Stephen R. Wechter, 48, of Aurora, and John B. Peterson, 46, of Elburn, are charged with five felony counts of practicing medicine without a license and receiving fees for representing a cure for an incurable disease.

The two men opened LifeCare Systems/Gensys in 1998 at a building at Broadway and Benton Street in downtown Aurora.

Authorities said Wechter and Peterson are not medical doctors, yet they promised people stricken with multiple sclerosis, Lyme Disease and other illnesses a cure within six months to two years.

At a hearing before 16th Circuit Judge Franklin Brewe Tuesday, defense attorneys Thomas Zimmerman Jr. and David C. Thomas requested an order of protection and an inventory of the materials Aurora police seized last month.

Police "don't recognize the significance of these documents," Zimmerman said. "These are trade secrets."

Thomas said the materials including hundreds of files filed with confidential medical records and computer disks containing "proprietary" information that is pending a patent should be protected to prevent anyone from obtaining the information.
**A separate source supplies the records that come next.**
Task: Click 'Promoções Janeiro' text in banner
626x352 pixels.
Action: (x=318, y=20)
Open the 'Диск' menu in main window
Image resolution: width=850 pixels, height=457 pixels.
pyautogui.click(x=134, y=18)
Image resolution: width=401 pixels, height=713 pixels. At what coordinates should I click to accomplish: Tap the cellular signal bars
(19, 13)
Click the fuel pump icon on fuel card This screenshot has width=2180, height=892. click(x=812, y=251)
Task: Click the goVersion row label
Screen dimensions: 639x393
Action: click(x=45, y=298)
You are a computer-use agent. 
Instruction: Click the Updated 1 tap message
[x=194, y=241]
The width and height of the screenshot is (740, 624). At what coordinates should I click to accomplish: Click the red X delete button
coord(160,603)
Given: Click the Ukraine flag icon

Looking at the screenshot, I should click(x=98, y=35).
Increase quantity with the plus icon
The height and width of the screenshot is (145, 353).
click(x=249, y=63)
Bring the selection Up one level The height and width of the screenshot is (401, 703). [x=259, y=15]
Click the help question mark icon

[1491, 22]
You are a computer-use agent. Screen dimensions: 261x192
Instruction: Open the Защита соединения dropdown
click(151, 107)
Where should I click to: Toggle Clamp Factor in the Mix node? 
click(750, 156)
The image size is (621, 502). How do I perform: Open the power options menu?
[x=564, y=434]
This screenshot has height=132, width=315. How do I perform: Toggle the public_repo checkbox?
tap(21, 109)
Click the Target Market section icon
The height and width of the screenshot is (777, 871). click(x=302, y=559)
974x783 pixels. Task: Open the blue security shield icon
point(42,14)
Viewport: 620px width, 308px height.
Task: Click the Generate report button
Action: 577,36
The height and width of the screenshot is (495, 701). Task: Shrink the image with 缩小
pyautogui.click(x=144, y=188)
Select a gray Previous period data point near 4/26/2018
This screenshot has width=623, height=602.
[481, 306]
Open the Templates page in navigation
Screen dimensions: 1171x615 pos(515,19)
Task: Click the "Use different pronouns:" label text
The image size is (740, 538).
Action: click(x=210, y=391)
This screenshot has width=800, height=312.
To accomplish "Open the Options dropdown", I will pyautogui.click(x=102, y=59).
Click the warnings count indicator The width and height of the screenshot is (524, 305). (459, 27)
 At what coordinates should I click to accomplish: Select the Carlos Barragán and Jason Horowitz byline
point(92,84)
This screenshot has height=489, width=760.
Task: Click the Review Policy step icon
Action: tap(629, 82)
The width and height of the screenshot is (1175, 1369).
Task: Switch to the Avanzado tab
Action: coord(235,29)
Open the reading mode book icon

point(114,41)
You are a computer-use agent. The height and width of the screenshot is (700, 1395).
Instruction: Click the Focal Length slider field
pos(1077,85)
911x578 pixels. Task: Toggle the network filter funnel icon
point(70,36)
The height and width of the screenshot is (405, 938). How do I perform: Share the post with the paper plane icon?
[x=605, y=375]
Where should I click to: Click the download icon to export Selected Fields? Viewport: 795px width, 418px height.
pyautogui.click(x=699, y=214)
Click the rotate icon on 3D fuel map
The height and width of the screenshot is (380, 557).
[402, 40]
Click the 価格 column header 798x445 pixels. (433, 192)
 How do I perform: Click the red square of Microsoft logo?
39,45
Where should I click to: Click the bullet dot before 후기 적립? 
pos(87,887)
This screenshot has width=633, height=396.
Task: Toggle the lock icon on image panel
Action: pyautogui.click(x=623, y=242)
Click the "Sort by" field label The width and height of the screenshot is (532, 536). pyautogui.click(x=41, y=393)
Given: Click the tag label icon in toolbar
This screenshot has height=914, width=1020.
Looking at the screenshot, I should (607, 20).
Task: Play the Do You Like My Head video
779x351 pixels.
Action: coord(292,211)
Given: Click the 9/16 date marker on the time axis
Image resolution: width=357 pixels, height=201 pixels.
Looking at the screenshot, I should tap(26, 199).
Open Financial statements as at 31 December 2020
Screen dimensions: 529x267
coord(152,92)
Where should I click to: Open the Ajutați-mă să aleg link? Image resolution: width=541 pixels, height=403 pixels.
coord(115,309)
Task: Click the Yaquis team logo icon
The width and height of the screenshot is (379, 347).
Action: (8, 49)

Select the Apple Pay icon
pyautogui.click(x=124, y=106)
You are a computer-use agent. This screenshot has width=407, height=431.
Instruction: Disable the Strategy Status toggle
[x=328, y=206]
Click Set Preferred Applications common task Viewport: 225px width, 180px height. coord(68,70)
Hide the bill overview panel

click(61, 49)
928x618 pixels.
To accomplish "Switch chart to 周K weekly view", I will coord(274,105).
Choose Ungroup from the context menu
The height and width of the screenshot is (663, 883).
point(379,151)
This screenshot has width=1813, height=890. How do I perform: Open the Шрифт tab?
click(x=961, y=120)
He asked that Aurora police be required to inventory the materials so the defense could figure out what was taken.

Brewe does not typically grant such orders. He decided to grant the temporary order of protection over the prosecution's objection.

The defense also filed a motion for substitution of judges, which will be heard on June 14 before Judge Philip DiMarzio.

Wechter and Peterson are accused of victimizing people from Chicago, Prophetstown, Oak Lawn and Bartlett. The victims were given a diagnosis and course of treatment, authorities said.

In August 1999, the U.S. Department of Health and Human Services suspended the lab's operations. A November 1999 lawsuit that is still pending was filed against the men on behalf of six patients by Illinois Attorney General Jim Ryan.